Efficient basis sets for core-excited states motivated by Slater's rules.

Abstract

X-Ray photoemission spectroscopy is a commonly applied characterization technique that probes the local chemistry of atoms in molecules and materials via the photoexcitation of electrons from atomic core orbitals. These measurements can be interpreted by comparison with previous literature or through the calculation of core-electron binding energies (CEBEs) for model systems. However, physically and numerically accurate description of the core-excited electronic structures demands specializations beyond routine ground state setups. Inspired by Slater's rules, we focus on developing computationally efficient and physically motivated contractions to reproduce the core-excited atomic orbitals which led to improved numerical accuracy of calculated CEBEs.
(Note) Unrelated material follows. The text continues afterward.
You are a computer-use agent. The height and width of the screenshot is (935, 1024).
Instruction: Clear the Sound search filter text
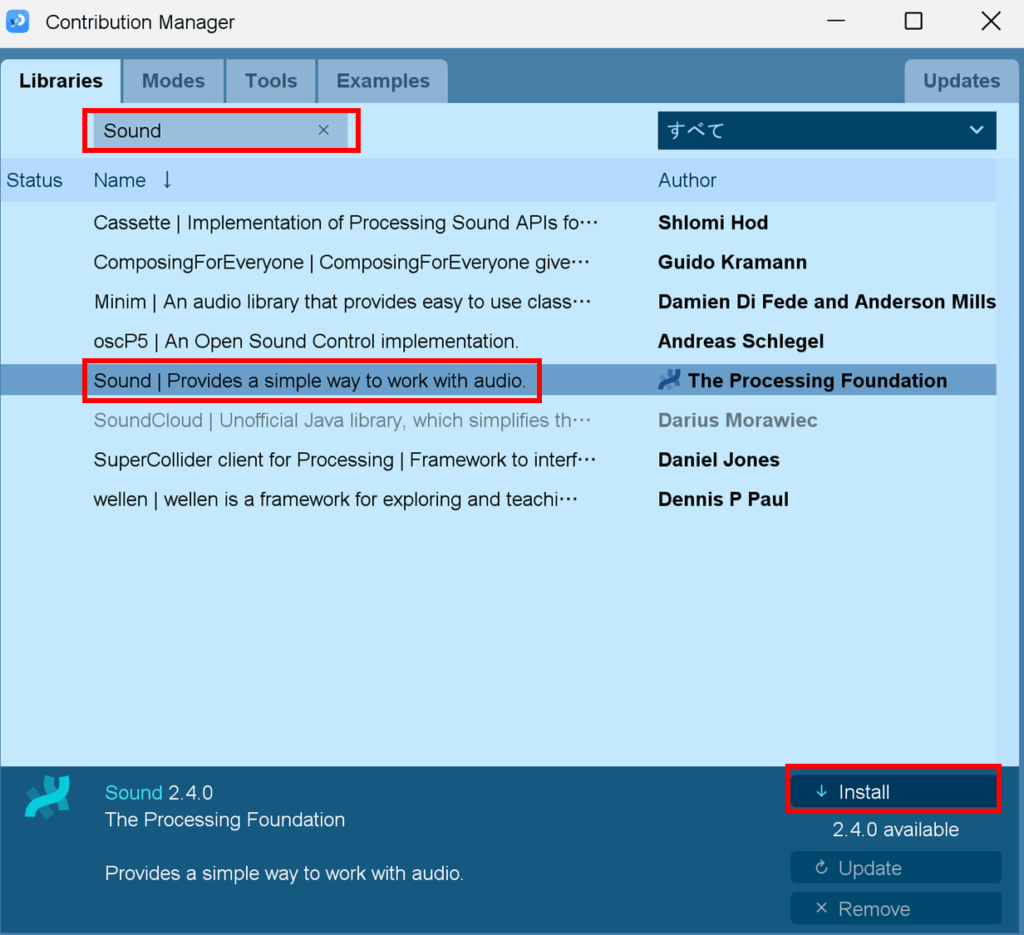click(323, 130)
When applied to carbon 1s excitations in a wide range of molecules, these core-excited basis sets produce total energy differences (ΔSCF) using a hybrid exact-exchange density functional (B3LYP) that can reproduce core-excitation energies within experimental accuracy (∼0.1 eV). Due to missing relativistic effects, heavier elements (N, O) exhibit slightly larger systematic absolute errors, but still maintain a satisfactory 0.2 eV mean average error for relative CEBEs. We also connect the known variability in the core level binding energy with local atomic charge to demonstrate how the transferability of a given model should be measured against a diverse test set. We conclude by exploring one outlier, CO, and the outlook for extending this approach to other elements.